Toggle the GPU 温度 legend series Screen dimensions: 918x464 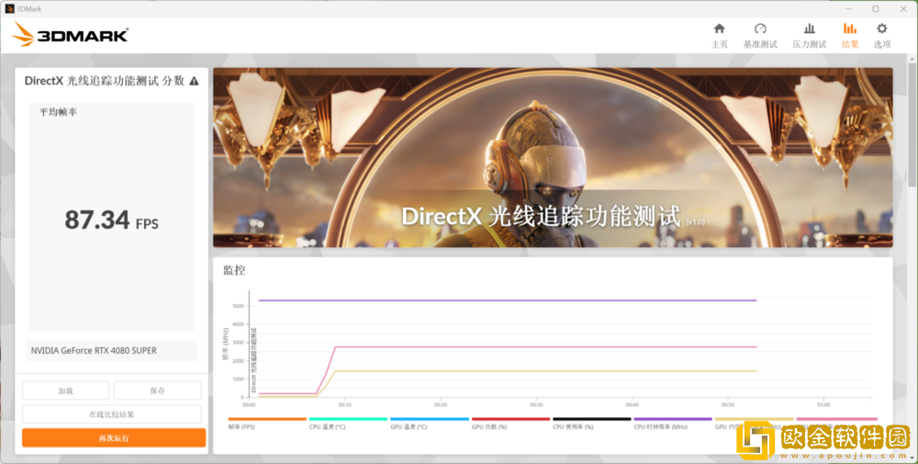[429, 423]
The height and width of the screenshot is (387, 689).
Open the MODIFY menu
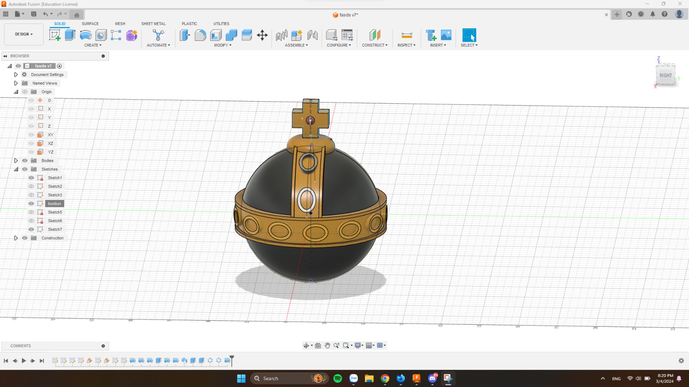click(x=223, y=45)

◇ ◇ ◇ ◇ ◇ ◇ ◇

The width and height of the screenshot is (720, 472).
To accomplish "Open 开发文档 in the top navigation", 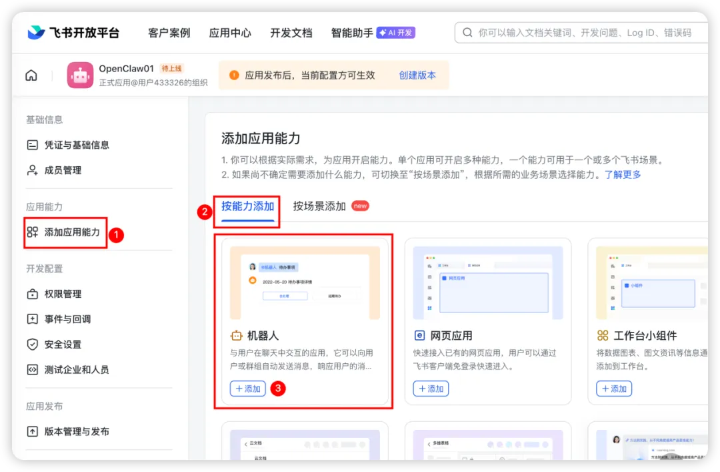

◇ ◇ ◇ ◇ ◇ ◇ ◇

* Exercise *
Which of the lines above contain "width"? Return them all.

* Result of the exercise *
The height and width of the screenshot is (387, 689).
The width and height of the screenshot is (720, 472).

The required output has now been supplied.